In einer Höhle auf der indonesischen Insel Java haben Wasserbau-Experten des Karlsruher Instituts für Technologie (KIT) ein unterirdisches Stauwerk mit integrierter Wasserkraftanlage errichtet. Ende Juli haben sie die Anlage erfolgreich getestet: Ihnen ist es gelungen, die Karsthöhle vollständig einzustauen. Mit dem weltweit einmaligen Projekt wollen die Wissenschaftler der Wasserknappheit im Süden der Insel begegnen. Ab kommendem Jahr liefert das Höhlenkraftwerk Trinkwasser für 80.000 Menschen.

Das Karstgebiet Gunung Kidul an der Südküste Javas zählt zu den ärmsten Regionen Indonesiens. Für eine ertragreiche Ernte ist der Boden zu karg, in der Trockenzeit versiegen die Fließgewässer. Das Wasser der Regenzeit versickert rasch. „Es sammelt sich aber in einem unterirdischen Höhlensystem“, erklärt Professor Franz Nestmann, Projektleiter vom Institut für Wasser und Gewässerentwicklung (IWG) der Universität Karlsruhe. „Diesen natürlichen Wasserspeicher haben wir mit dem Höhlenkraftwerk erschlossen.“ Er und sein Team haben dazu Technologien entwickelt, die an die Natur und die Menschen vor Ort angepasst sind – ein Projekt mit Modellcharakter, so Nestmann: „Es lässt sich auf Karstgebiete in der ganzen Welt übertragen, beispielsweise in Laos, Thailand oder Sri Lanka“. Seit sieben Jahren fördert das Bundesministerium für Bildung und Forschung (BMBF) das Vorhaben, in dem deutsche und indonesische Wissenschaftler mit Industriepartnern beider Länder zusammenarbeiten. Insgesamt betrug die Fördersumme des BMBF drei Millionen Euro.

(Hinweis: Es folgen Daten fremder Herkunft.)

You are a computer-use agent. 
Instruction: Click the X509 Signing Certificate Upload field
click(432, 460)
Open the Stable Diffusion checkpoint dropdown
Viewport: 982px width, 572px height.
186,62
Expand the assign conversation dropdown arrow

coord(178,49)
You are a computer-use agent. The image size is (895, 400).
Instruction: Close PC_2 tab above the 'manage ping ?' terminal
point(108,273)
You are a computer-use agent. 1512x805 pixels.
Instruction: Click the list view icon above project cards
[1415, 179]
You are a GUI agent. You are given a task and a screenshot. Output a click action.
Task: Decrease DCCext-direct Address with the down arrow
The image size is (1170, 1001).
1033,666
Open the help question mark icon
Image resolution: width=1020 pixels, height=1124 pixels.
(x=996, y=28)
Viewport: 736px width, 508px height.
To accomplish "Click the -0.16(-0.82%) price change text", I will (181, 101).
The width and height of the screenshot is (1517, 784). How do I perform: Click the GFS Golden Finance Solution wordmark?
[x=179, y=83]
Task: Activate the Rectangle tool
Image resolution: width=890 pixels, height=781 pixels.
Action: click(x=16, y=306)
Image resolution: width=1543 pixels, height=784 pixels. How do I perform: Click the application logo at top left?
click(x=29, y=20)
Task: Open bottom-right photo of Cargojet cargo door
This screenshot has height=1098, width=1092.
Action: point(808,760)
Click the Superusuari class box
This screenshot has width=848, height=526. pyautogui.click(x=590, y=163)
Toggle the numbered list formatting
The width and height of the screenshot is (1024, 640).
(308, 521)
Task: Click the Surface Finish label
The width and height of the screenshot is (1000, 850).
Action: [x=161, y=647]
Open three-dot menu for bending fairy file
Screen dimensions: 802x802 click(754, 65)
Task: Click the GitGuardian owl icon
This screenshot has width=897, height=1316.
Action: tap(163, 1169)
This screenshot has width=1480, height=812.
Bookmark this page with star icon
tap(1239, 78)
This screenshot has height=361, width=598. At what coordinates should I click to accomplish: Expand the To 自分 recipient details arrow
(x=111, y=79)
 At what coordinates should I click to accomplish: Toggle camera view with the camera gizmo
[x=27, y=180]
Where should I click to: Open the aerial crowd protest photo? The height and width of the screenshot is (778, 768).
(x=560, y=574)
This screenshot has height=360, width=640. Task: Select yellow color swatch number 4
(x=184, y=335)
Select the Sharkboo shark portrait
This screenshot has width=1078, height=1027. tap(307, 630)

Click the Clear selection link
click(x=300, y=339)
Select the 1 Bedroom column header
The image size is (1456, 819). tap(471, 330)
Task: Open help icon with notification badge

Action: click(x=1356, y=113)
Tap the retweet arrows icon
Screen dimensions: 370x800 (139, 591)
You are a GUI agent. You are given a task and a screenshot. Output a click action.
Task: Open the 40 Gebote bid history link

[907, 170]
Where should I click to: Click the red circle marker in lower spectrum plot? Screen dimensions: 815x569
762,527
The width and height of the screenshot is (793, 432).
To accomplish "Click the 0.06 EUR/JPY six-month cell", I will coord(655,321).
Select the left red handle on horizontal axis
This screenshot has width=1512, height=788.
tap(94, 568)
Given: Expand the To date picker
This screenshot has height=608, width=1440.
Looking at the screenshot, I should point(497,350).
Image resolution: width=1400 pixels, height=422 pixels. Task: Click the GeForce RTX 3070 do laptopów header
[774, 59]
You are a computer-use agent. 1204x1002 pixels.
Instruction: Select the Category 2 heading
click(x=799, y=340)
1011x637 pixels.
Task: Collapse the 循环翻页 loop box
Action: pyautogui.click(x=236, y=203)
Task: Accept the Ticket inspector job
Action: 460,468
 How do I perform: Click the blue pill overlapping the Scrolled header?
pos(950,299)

„Über 1000 Liter Wasser pro Sekunde fließen selbst in der Trockenzeit durch die Höhle Bribin – hier haben wir einen idealen Ort gefunden, um das Stauwerk zu bauen“, erklärt Dr. Peter Oberle vom IWG. Der Wasserdruck treibt nun Turbinen an, die über ein Getriebe mit Förderpumpen gekoppelt sind. Sie drücken einen Teil des Wassers 200 Meter hoch in einen Speicher. „Mit dem geglückten Probeeinstau haben wir den Knackpunkt unseres Projektes überwunden“, sagt Oberle. „Wir wissen jetzt, dass die Höhle das Wasser tatsächlich hält und wir die notwendige Stauhöhe von 15 Metern erreichen.“

In den kommenden Monaten installieren die Ingenieure weitere Fördermodule und bauen das Leitungssystem aus. Zur nächsten Trockenzeit ab Mai 2009 soll die Anlage vollständig in Betrieb sein. Dann kann sie 80.000 Menschen mit je 70 Litern Wasser am Tag versorgen. „Bisher stehen den Bewohnern in der Trockenzeit fünf bis zehn Liter am Tag für Körperpflege, Haushalt und Vieh zur Verfügung. Jeder Deutsche verbraucht dafür im Schnitt 120 Liter“, sagt Dr. Muhammad Ikhwan vom IWG. In der Region Gunung Kidul leben insgesamt 260.000 Menschen.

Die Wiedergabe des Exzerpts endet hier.